Управляющий тоже не улыбнулся. Но когда несколько месяцев спустя я очутился в гваделупской клинической больнице с многочисленными тропическими заболеваниями, установленными всеми мыслимыми обследованиями и анализами, сей чистый и не обделенный лукавством человек (который, как я полагаю, меня все-таки любил и умел оценить качества, несмотря ни на что, мною проявленные даже в плане профессиональном) в докладе центральной парижской администрации, проявившей беспокойство о моем состоянии, не колеблясь, заявил, что, по его мнению, все это у меня было «умственное», произнеся, таким образом, приговор, не подлежавший апелляции (но, возможно, не такой уж несправедливый, как показалось мне в тот момент), который семь лет спустя точно в таком же виде очутился в «Ревности», в эпизоде, где говорится о колониальных хворях, подорвавших здоровье невидимой Кристианы; мой же начальник подарил некоторые из своих наиболее грубых черт (в том числе эту фразу) персонажу по имени Франк, плантатору-соседу, ежевечерне приходившему к ужину, не беря с собой слишком хрупкую супругу.

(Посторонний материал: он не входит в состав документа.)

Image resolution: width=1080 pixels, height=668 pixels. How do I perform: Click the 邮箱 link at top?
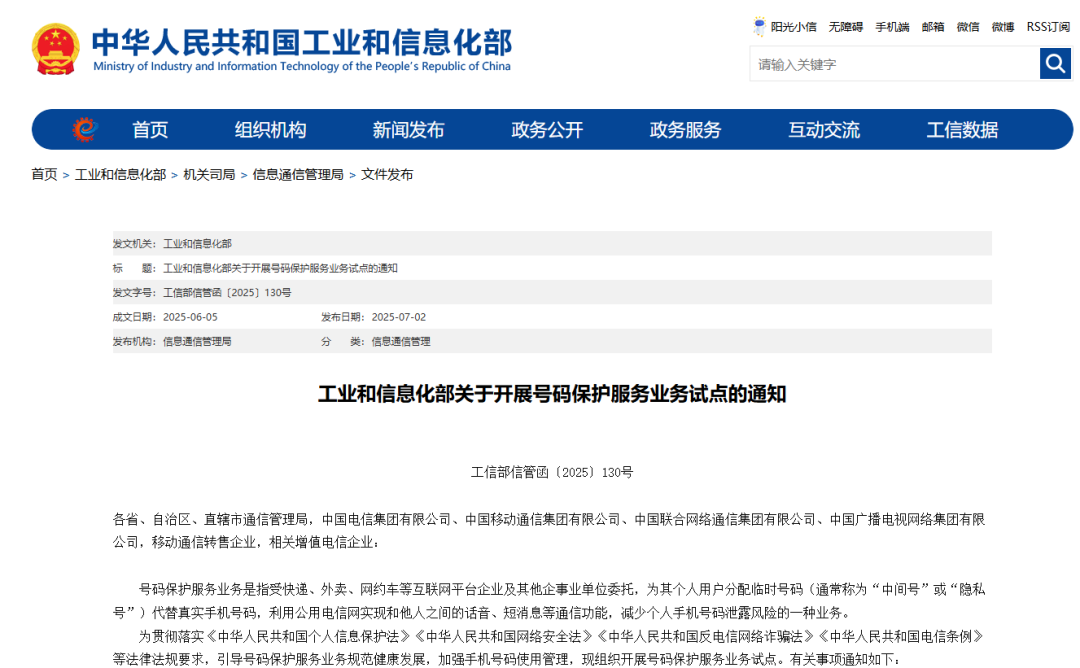(933, 27)
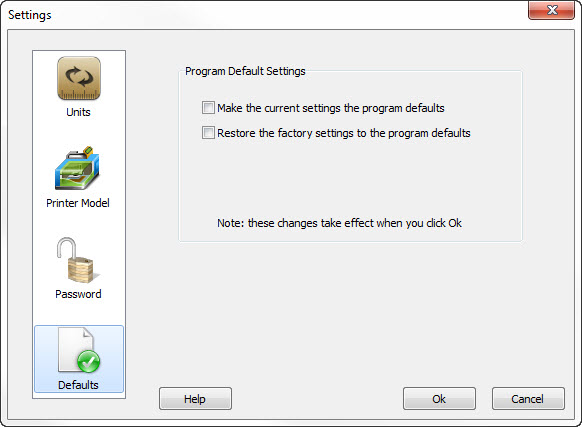Open Help for this dialog
The width and height of the screenshot is (582, 427).
(x=195, y=399)
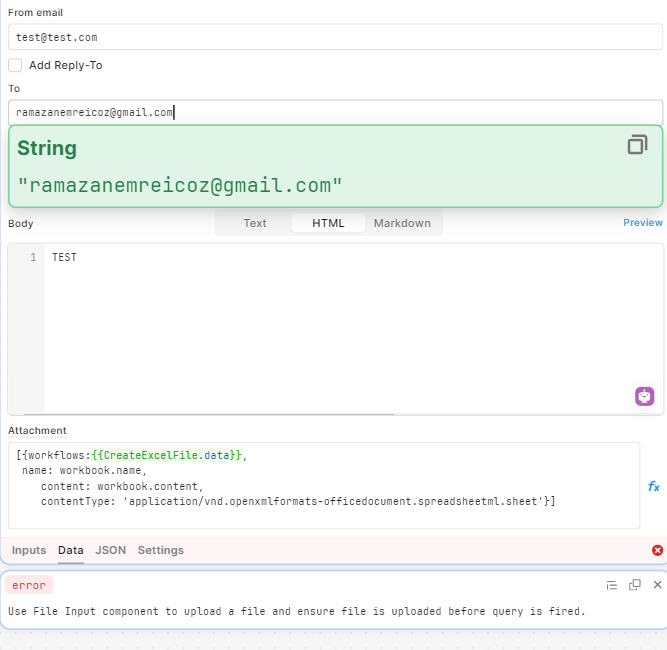
Task: Toggle line wrap icon in error panel
Action: coord(611,585)
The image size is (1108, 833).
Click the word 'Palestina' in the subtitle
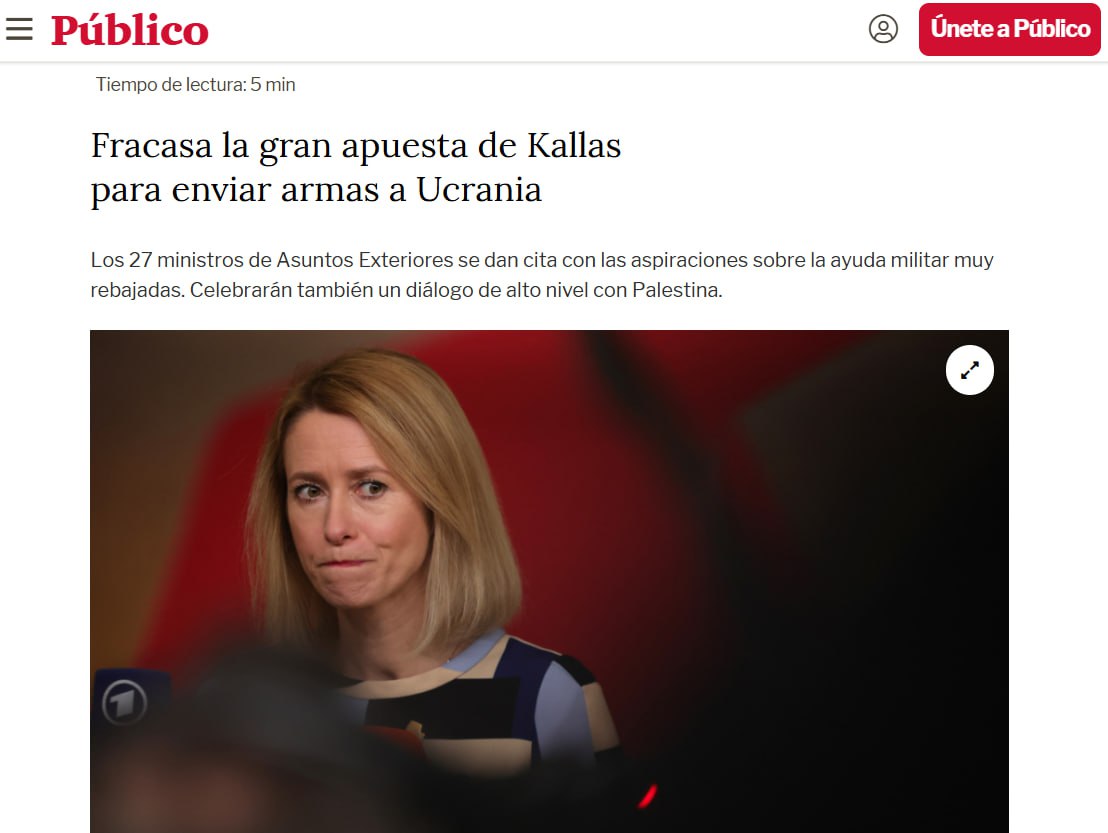pos(676,290)
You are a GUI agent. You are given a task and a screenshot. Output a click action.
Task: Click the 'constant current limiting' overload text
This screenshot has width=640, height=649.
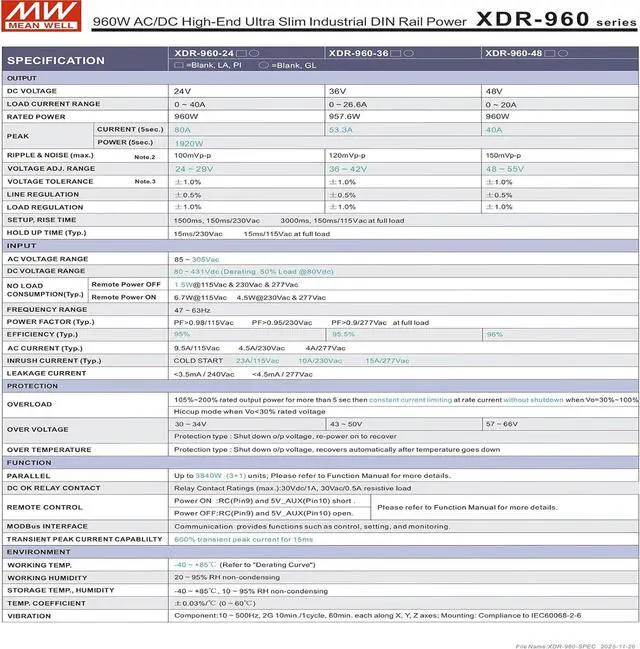[x=413, y=400]
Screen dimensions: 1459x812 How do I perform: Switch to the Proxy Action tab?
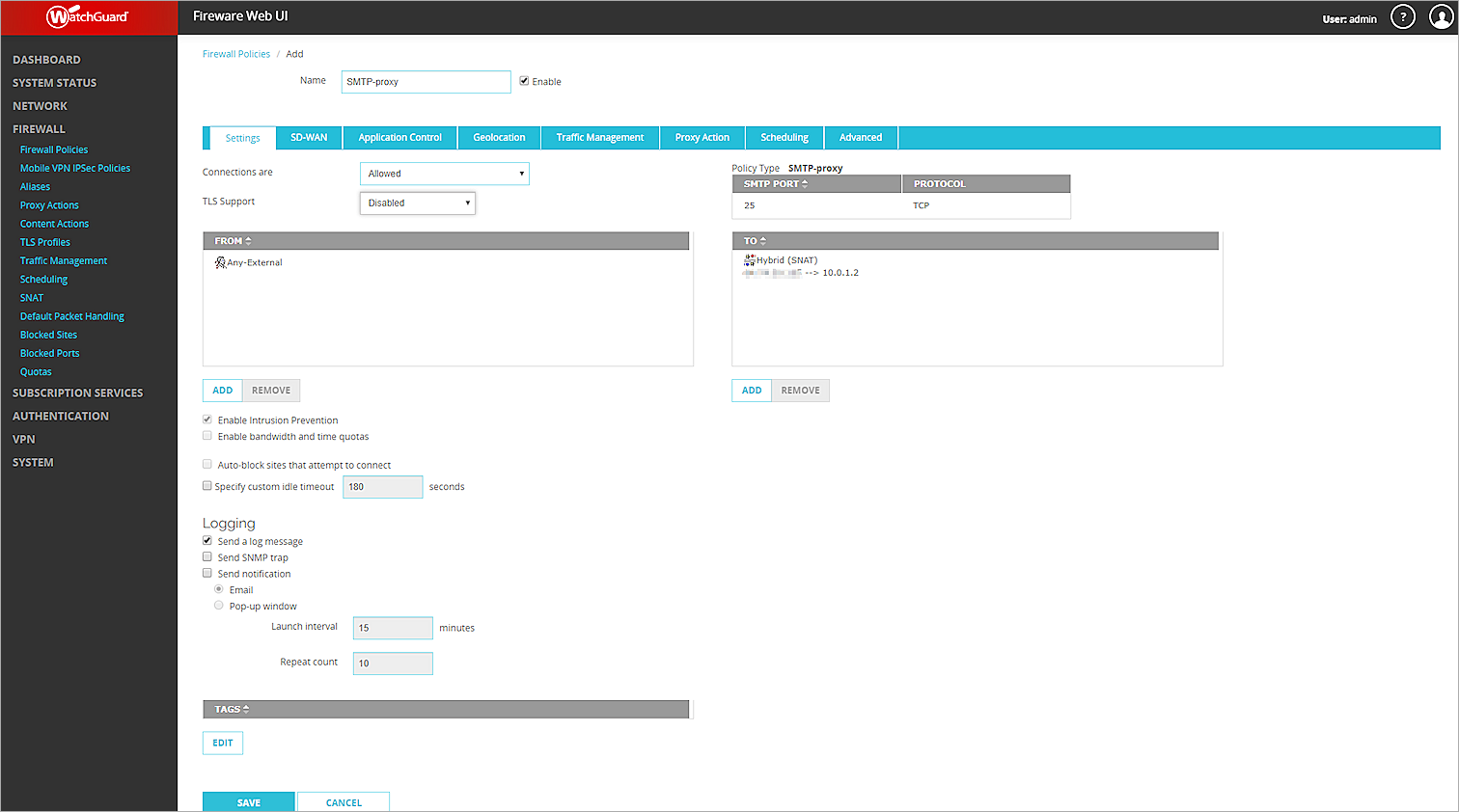(x=702, y=137)
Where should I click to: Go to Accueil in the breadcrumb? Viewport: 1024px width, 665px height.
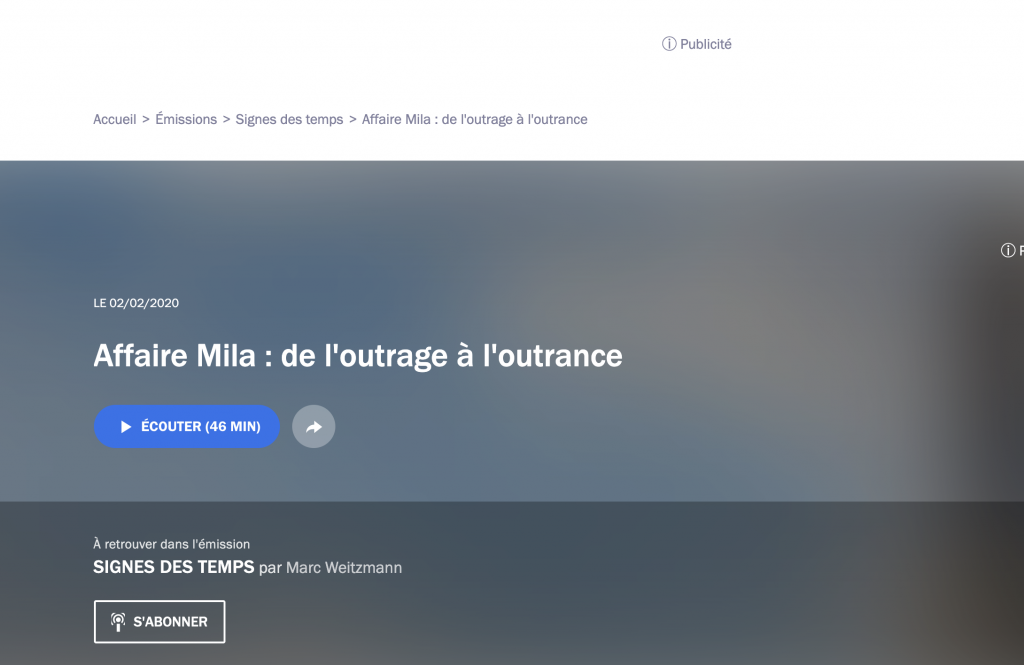tap(115, 119)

Ролан Барт (снова он) в последний период своего существования явно был одержим мыслью, что он всего лишь обманщик, самозванец: говорил ли он о чем-либо, будь то языкознание или марксизм, ни в чем — ни в том, ни в другом — он не считал себя по-настоящему осведомленным. Уже многие годы до того он мне казался излишне уязвленным упреками Пикара, страстно обличавшего его в незнании «подлинного» Расина и всей той эпохи. Но Барт не раз говорил, что в своем «Расине» он дал не что иное, как сегодняшнее, стало быть, субъективное и случайное, прочтение жизни и творчества драматурга. Однако гневный взгляд старой Сорбонны его внезапно сковывал, внушал сложное чувство ненависти и леденящего ужаса. И позднее, уже чувствуя надвигающуюся старость, он даже не скрывал того, как его мучило подозрение о существовании подлинных знатоков XVII века, истинных профессоров и настоящих семиологов.
Я тщился ему возражать, говоря, что он действительно был обманщиком потому именно, что являлся настоящим писателем (а не «пишущим», если употреблять его собственные различительные термины), ибо «правда» писателя, ежели она существует, может находиться в накоплении и снятии необходимо совершаемых обманов. Ролан Барт улыбался своей улыбкой, являвшей собою неподражаемую смесь скромной интеллигентности и дружелюбия с желанием дистанцироваться, отстраниться от мира, который наседал на него постоянно и со всех сторон. Убедить его мне не удалось. Он отвечал мне, что я мол, имею право на самозванство, в этом даже мой долг. Он — нет. Потому что он не творец. Он ошибался. Что на самом деле сохранится, так это его писательский труд. Полудискредитирование, на которое вскоре после смерти многие попытались его обречь, имеет своей причиной недоразумение, заключающееся в том, что ему насильно навязали функцию «мыслителя».
Был ли Ролан Барт мыслителем? Этот вопрос влечет за собой следующий: «Что такое мыслитель сегодня?» Еще совсем недавно мыслителю надлежало обеспечивать сограждан достоверностями, по меньшей мере некоторыми прочными, постоянными, несгибаемыми направляющими, способными как быть опорами его собственной речи, так, следовательно, и управлять мыслью читателей и сознанием своей эпохи. Мыслитель — это властитель дум. Твердость — его сущностное качество, его статус.
Ролан Барт был мыслителем скользким. По окончании его вступительной лекции в «Коллеж де Франс», слушая, как я восторженно отзывался о продемонстрированном им классе, незнакомая девушка бурно и гневно набросилась на меня: «Чем тут восхищаться? Насквозь пустая лекция!» Это было не совсем так: Барт постоянно что-то вещал, но говорил так, чтобы его слова не превращались в «нечто» застывшее, и, следуя этому методу, отрабатывавшемуся им на протяжении ряда лет, по мере говорения старательно уходил от им же сказанного. Чтобы провалить свою провокационную формулу, которая в тот вечер вызвала столько разговоров и в соответствии с которой всякое слово — «фашистское», он дал яркий пример речи, которая таковой не являлась; а именно речи, шаг за шагом уничтожающей в себе самой всякий позыв к догматизму. В этом голосе, заставившем нас сидеть затаив дыхание и не шевелясь в продолжение двух часов, мне более всего понравилось то, что он оставлял в неприкосновенности мою свободу; более того: каждым поворотом произносимых фраз он ей сообщал новые силы.